My tusheez

This blog was started once upon a time when a young girl at school didnt know better but thought otherwise. So the way earlier entries can be crass and words inappropriate so please don't judge. As now the person has evolved into someone older and wiser (hopefully) ..:.... But some of the entries were classic and hilarious so I don't have the heart to delete them :@ Well we were all young (read:wild) once, right?

Sunday, November 22, 2009

3 Sure Fire Ways to Rid off the Credit Card/ Insurance Girls

Give them a break, wil ya? They're just doing their job..=)

but oh well, when they call at the wrong time, I know they may get on your nerves.

Instead of being rude and slamming down the phone like many other, why not make their day more interesting?

(Was talking to Jac and the girls about this topic and hohoho... She has ideas)

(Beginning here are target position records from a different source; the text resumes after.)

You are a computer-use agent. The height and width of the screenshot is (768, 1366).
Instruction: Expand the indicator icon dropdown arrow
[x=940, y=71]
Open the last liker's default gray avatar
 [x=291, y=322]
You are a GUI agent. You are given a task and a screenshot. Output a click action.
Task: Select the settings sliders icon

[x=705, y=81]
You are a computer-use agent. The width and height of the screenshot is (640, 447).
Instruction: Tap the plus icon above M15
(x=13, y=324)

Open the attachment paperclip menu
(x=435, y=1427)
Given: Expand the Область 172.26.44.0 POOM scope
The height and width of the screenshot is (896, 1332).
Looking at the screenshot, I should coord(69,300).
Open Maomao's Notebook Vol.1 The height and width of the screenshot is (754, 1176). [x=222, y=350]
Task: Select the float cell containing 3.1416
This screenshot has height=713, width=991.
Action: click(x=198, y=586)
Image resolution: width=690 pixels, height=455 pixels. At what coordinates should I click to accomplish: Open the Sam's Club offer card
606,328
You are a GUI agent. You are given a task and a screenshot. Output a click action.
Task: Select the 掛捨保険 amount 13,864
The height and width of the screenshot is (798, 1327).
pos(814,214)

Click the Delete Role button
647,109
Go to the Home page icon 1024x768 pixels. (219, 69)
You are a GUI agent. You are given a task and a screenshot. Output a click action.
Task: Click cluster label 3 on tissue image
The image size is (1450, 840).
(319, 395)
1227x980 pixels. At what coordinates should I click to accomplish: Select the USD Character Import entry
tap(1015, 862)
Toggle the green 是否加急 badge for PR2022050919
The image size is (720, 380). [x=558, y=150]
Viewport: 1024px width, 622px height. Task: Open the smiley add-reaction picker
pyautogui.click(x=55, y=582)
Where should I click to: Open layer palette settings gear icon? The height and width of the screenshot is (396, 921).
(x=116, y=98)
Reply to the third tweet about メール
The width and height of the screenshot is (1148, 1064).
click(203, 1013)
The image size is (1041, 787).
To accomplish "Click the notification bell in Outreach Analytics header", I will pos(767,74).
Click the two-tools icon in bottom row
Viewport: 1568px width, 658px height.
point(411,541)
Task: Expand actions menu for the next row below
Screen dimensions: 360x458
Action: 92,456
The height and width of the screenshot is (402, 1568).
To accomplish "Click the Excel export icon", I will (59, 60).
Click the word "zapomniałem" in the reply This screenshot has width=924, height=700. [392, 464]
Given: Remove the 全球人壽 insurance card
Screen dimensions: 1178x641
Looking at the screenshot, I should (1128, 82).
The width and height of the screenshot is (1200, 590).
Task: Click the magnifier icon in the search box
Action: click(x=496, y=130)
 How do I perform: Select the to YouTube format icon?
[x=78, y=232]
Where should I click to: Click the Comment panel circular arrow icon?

1. "Good Morning Miss Lee, my name is Maria, I am calling from RBS, we are hcalling to check if you have credit card from us yet?

----"Oh don't worry, I have so many already. I am using one as a door stopper, one as a book mark. You think I need one more to scrap my armpit?

Thank you!

2. "Hello Miss Lee, my name is Julia. I am calling from UOB Credit line.."

-----" HA? HA? Hosiwalakewalramehgarajattii..oohhhrammrrmama..geeeyootibubusheshe.haha hahah..hoho..hihi."

Thank you!


4. "Good Afternoon Miss Lee, my name is Jenny, calling on behalf of NTUC Income.."

" Oh.. hi Jenny...=))"........-sound happy!

"Hi Miss Lee.."

"Jenny,,.. what are you wearing??....(softly and cheekily)

"Sorry?...(must be startled)

"I said..What are you wearing now Jenny??"

"Hi Ma'am.. I think i call you back later.."...panic liao..

" Oh no.. Jenny. I am free to talk now.. just tell me, what are you wearing?"...



Maybe they'll put you in a voluntary DO NOT CALL list.